Do, 26.08.2010Psychiater und Suchtberater warnen vor Gefahr von Onlinespielen

Hannover (epd). Immer mehr Jugendliche und junge Erwachsene sind nach Einschätzung von Experten computerabhängig. Die zunehmende Zahl und die immer ausgefeiltere Technik von Online-Spielen werde das Problem künftig verschärfen, sagte Eberhard Freitag von der Fachstelle «return» am Mittwoch bei der Auftaktveranstaltung eines «Netzwerkes Medienabhängigkeit». Erstmals in Deutschland haben sich nach Angaben des Netzwerkes in Hannover dazu Vertreter aus Forschung, Medizin, Therapie-Einrichtungen, Beratungsstellen und Selbsthilfegruppen zusammengeschlossen.
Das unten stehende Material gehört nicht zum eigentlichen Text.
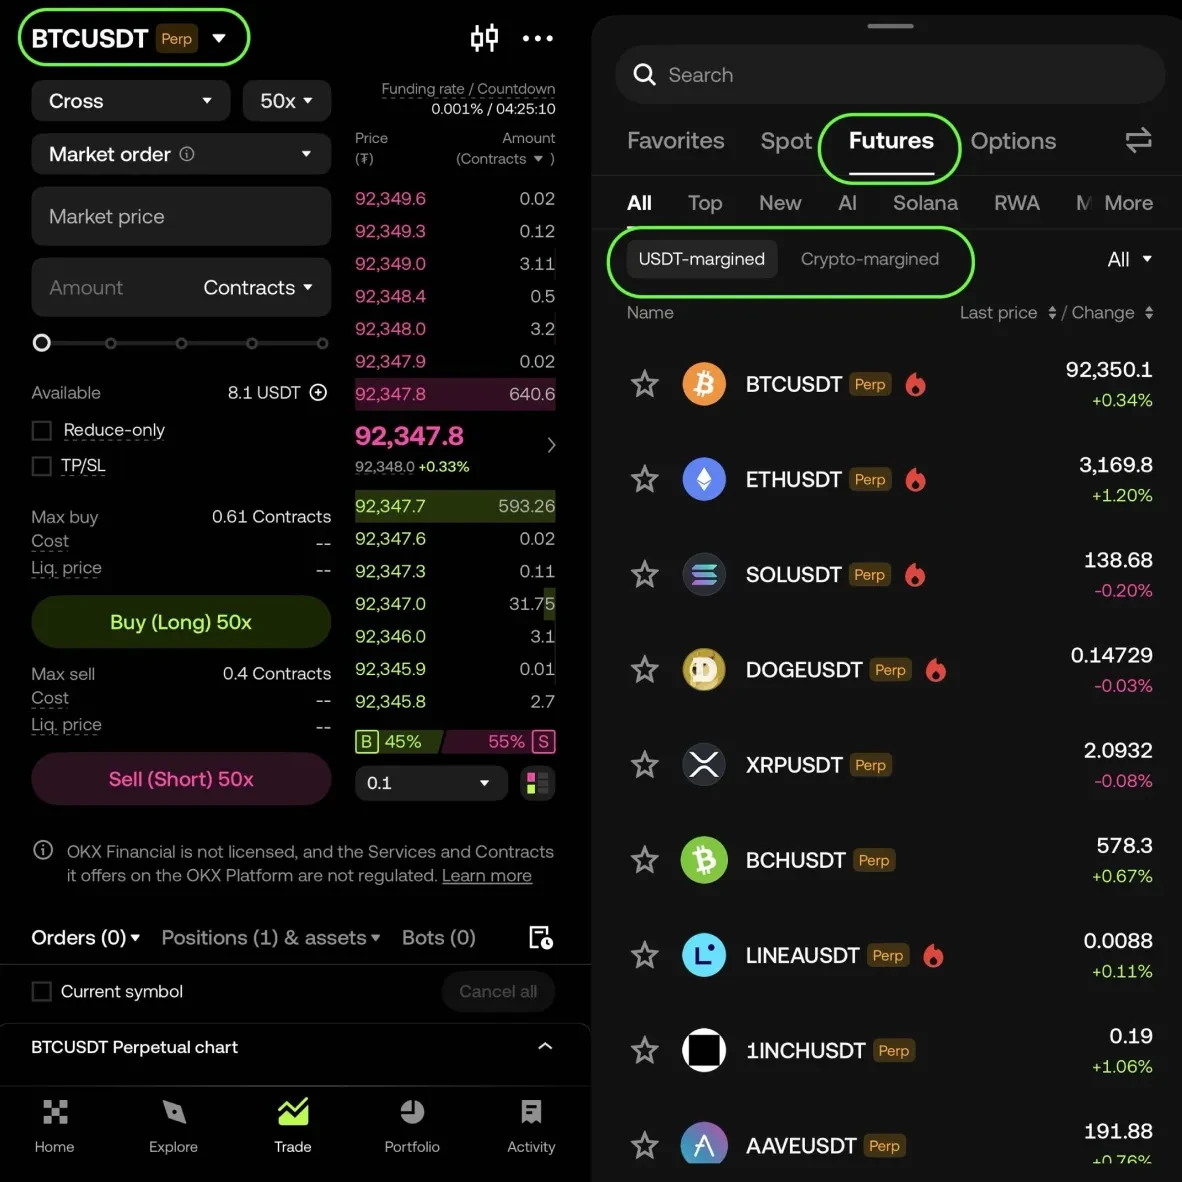Add USDT funds with plus icon

[318, 392]
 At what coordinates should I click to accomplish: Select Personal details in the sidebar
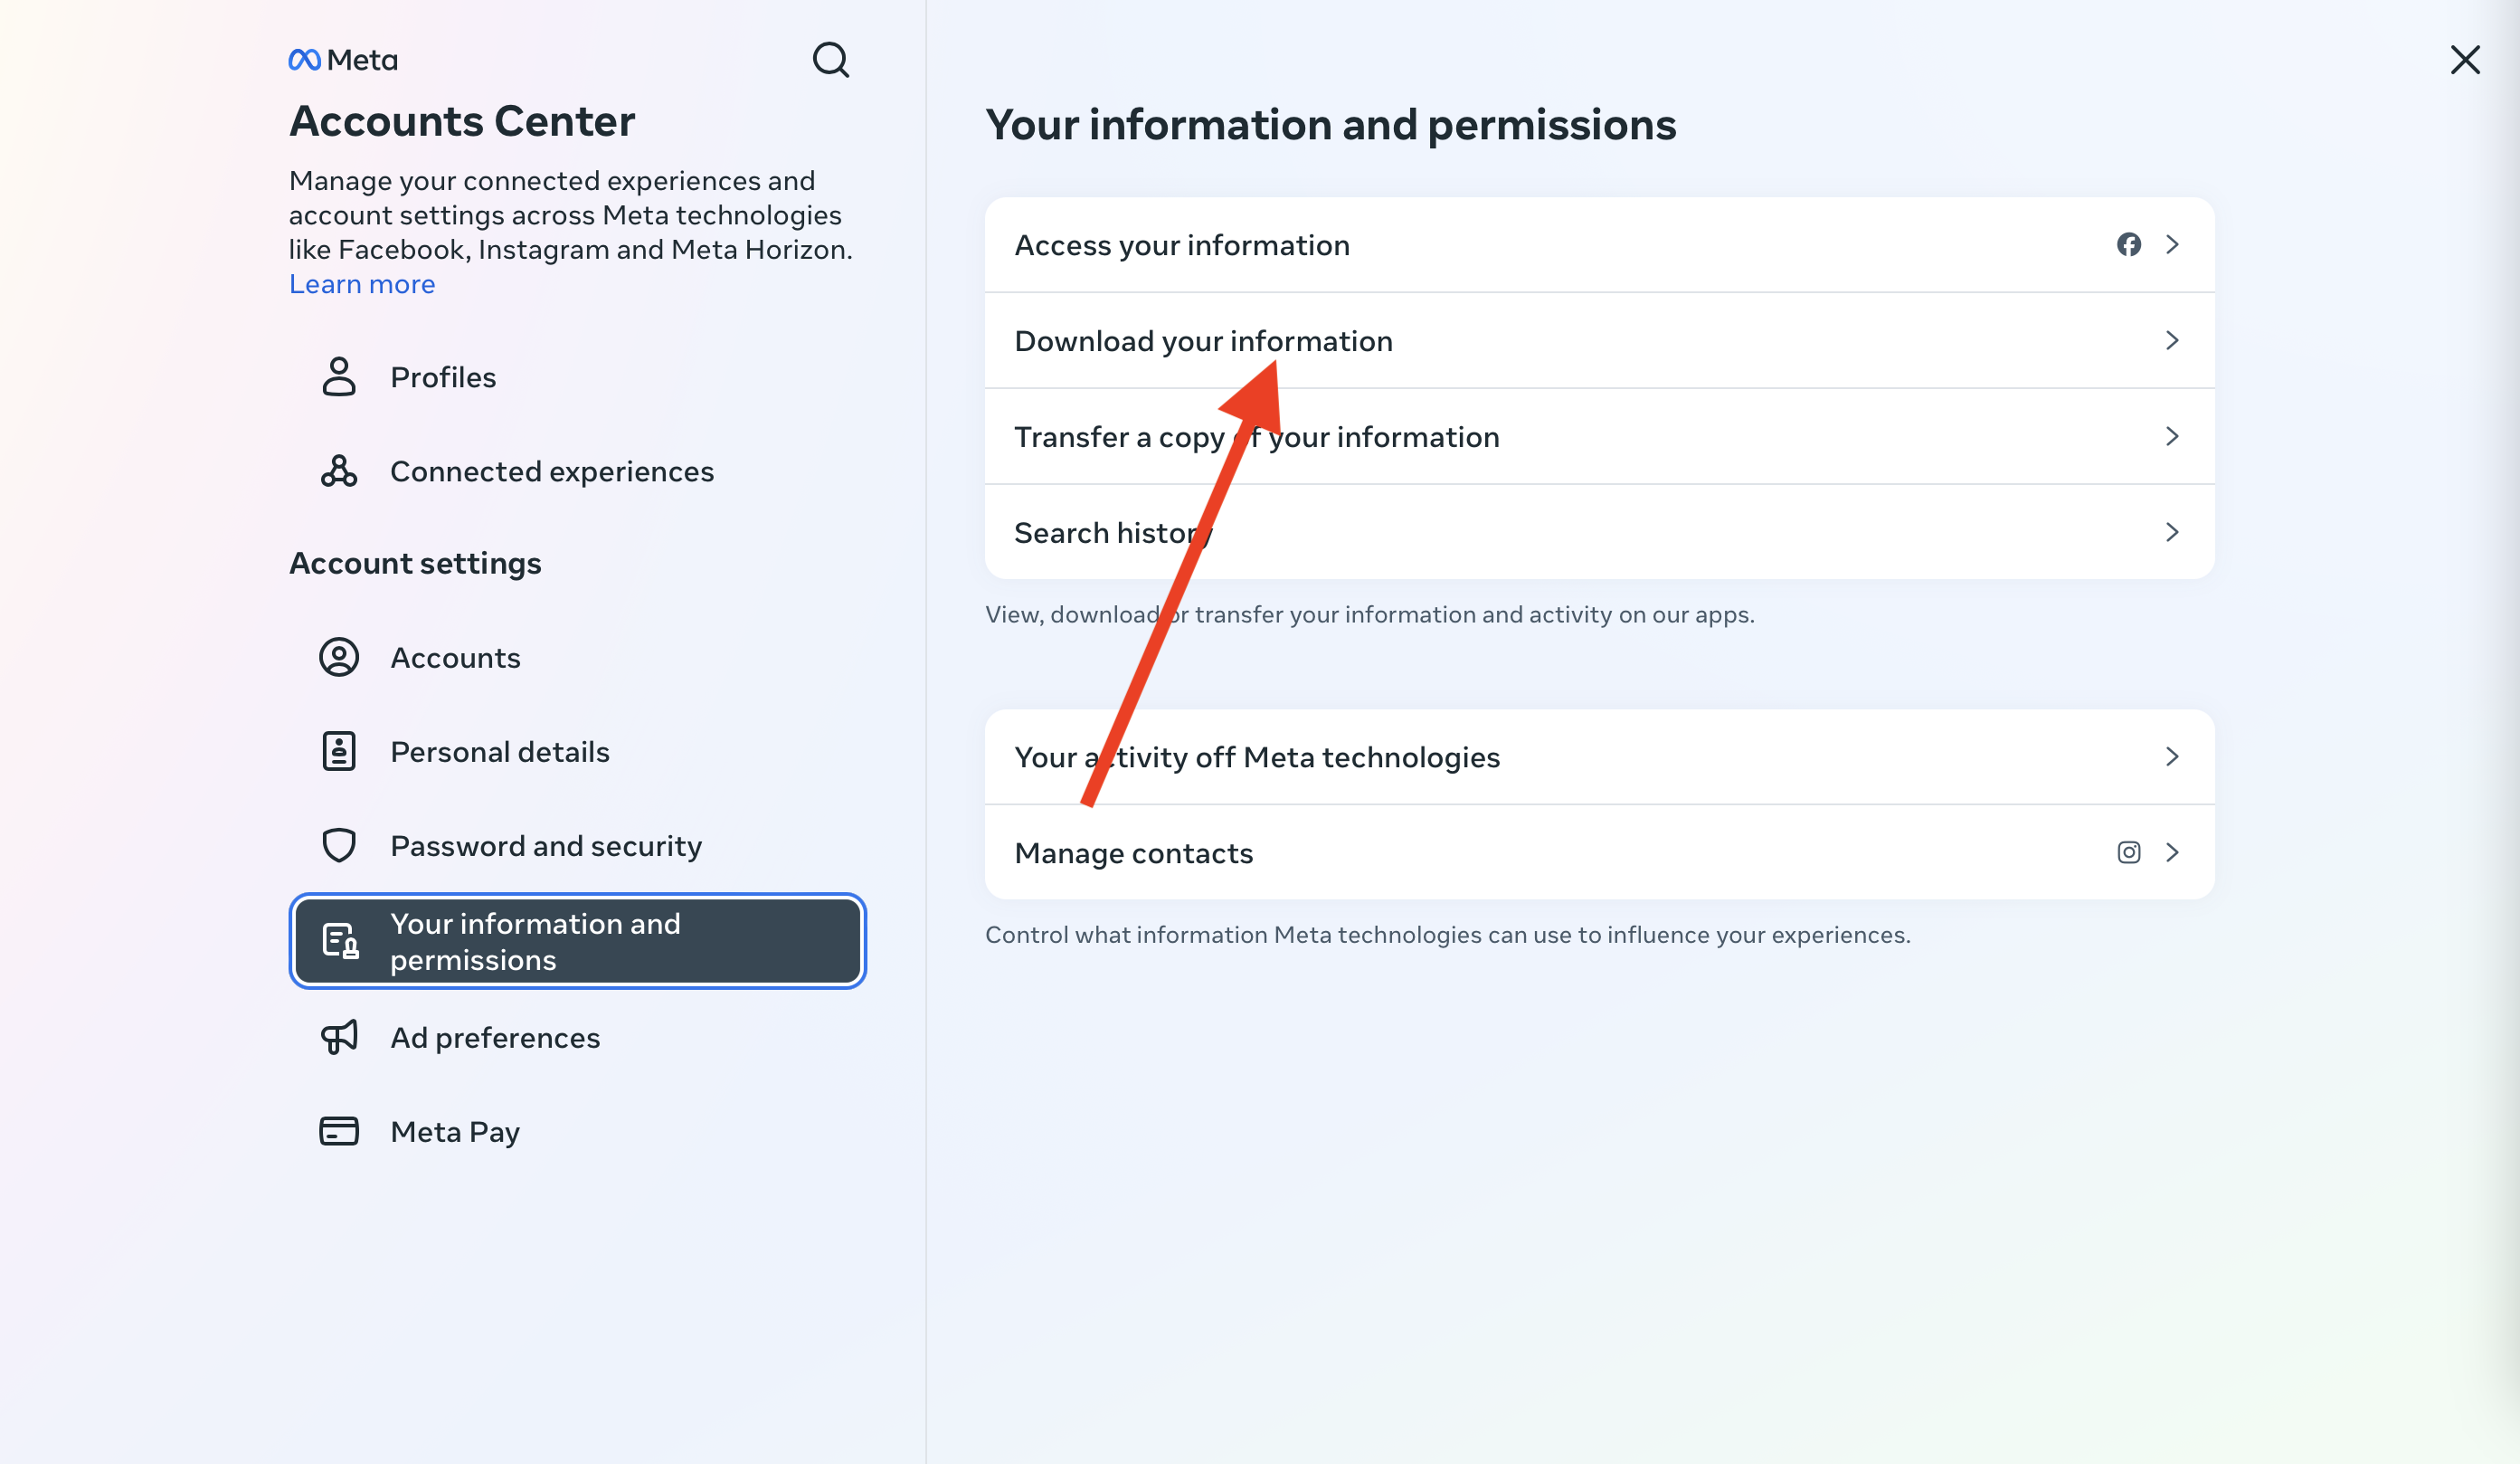(x=499, y=752)
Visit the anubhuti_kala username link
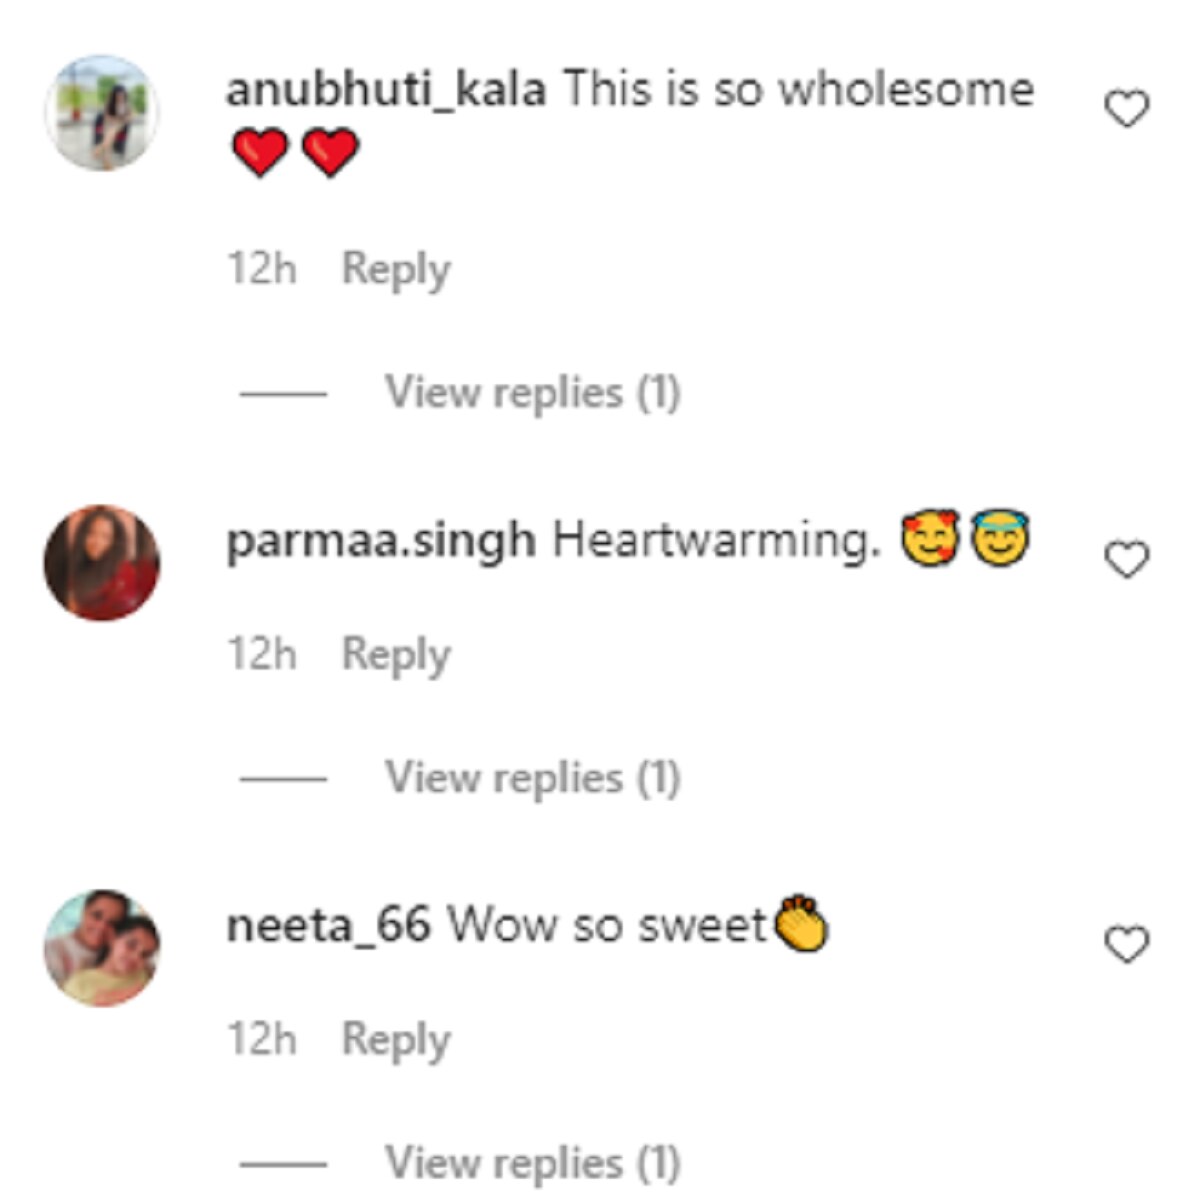The height and width of the screenshot is (1203, 1200). 386,91
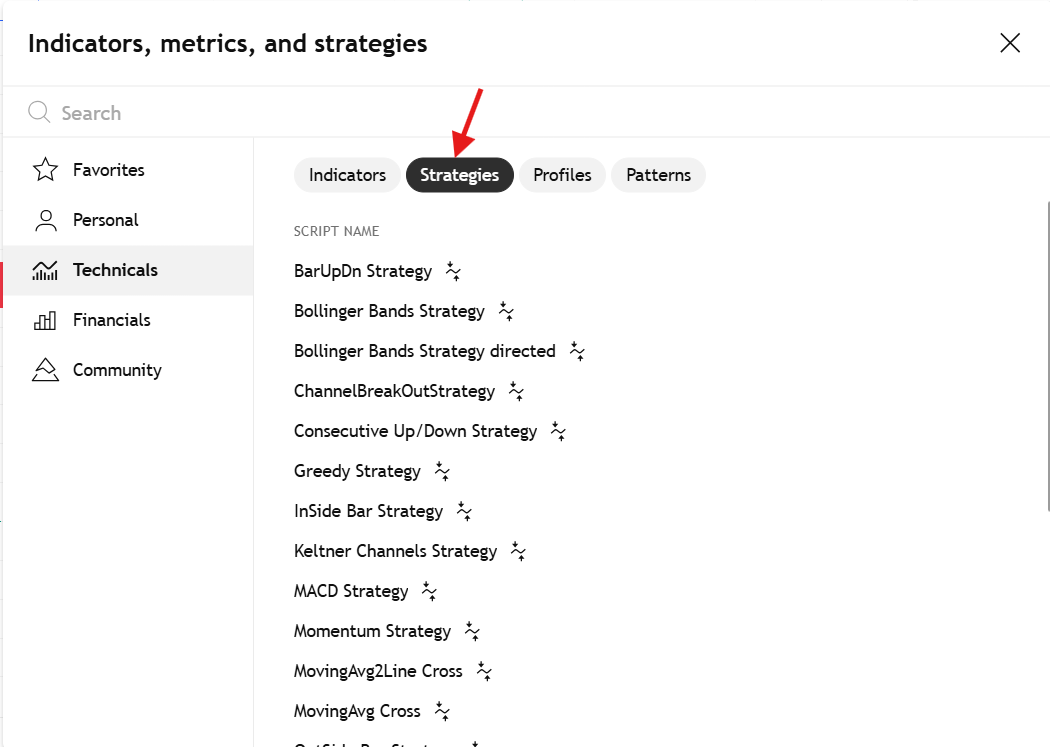This screenshot has width=1050, height=747.
Task: Open the Profiles tab
Action: 562,175
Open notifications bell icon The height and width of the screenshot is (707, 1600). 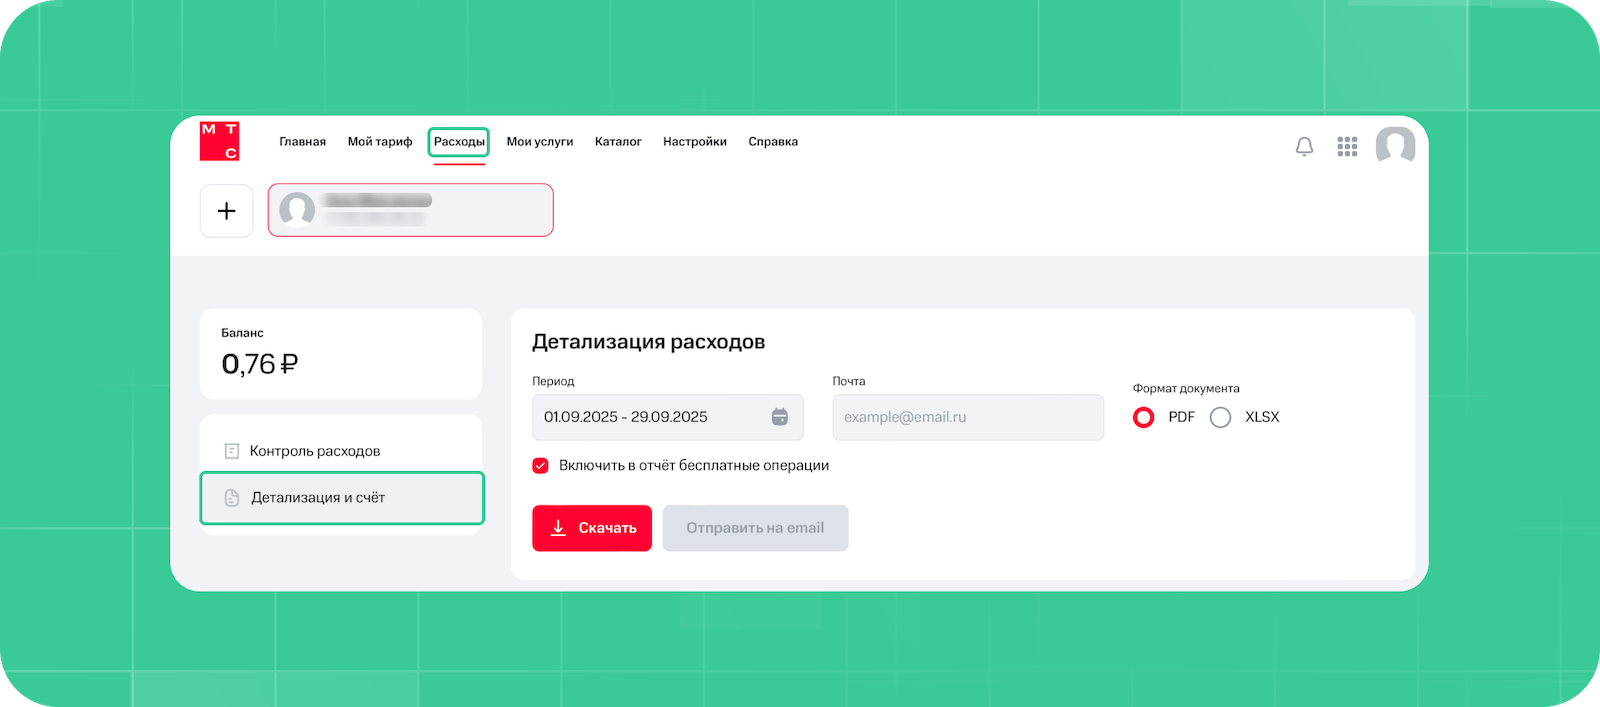point(1304,147)
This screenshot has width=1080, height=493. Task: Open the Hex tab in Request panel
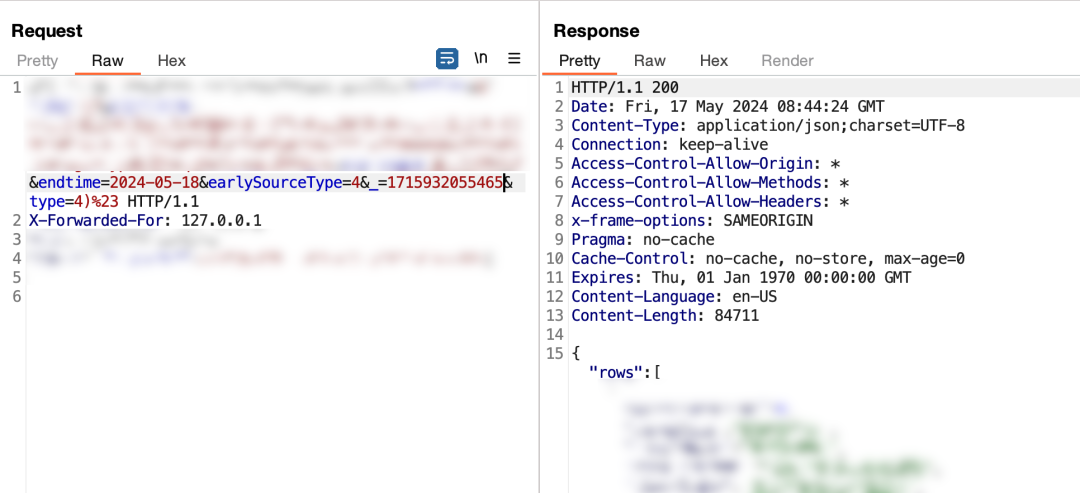[171, 61]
«Die Browserspiele im Internet bieten eine Fülle von Möglichkeiten, und das oft zunächst kostenlos», sagte Freitag. Später erlebten Eltern dann böse Überraschungen, weil kostenpflichtige Zusatzmodule per SMS bezahlt werden könnten. Dadurch könne es HandyRechnungen von mehr als 2.000 Euro geben. Designer der Spiele wie «Metin 2» oder «Dark Orbit» seien findig darin, das Interesse wachzuhalten und eine immer engere Identifikation mit den Helden zu schaffen.

Zum Netzwerk in Hannover gehören neben der auf exzessiven Medienkonsum spezialisierten Fachstelle «return» auch das Kriminologische Forschungsinstitut Niedersachsen und die Medizinische Hochschule Hannover. Nach einer bundesweiten Studie des Institutes sind unter den 15-Jährigen in Deutschland 1,7 Prozent abhängig und weitere drei Prozent gefährdet, sagte der Diplom-Psychologe Florian Rehbein.

Viele der Jugendlichen hätten bereits eine psychische Grunderkrankung, erläuterte der Chefarzt der Kinder- und Jugendpsychiatrie an der Hochschule, Christoph Möller. In der virtuellen Welt hätten sie viele Freunde und seien in den Spielen Teil einer Gemeinschaft: «Sie können dann ausblenden, dass sie in Wirklichkeit keine Beziehungen haben.» Einer Therapie gehe oft eine jahrelange Grenzenlosigkeit im Medienkonsum voran.

Neben den Jugendlichen erreiche seine Beratungsstelle auch Online-Sexsüchtige, sagte Freitag. Durch das Internet sei der Konsum von Pornografie stark angestiegen, denn die Hemmschwelle sei niedriger geworden. Diese Menschen kämen meist von sich aus in die Beratung. «Sie merken dann, dass ihre Beziehungen den Bach runtergehen, und haben massive Schuldgefühle.»

Die Experten dringen seit langem darauf, dass Medienabhängigkeit ähnlich wie bereits die Glücksspielsucht als Erkrankung anerkannt wird. Mittlerweile würden dazu in den USA Vereinbarungen entwickelt, sagte der Psychiater Felix Wedegärtner. Es sei absehbar, dass es auch in Deutschland zu einer solchen Anerkennung kommen werde.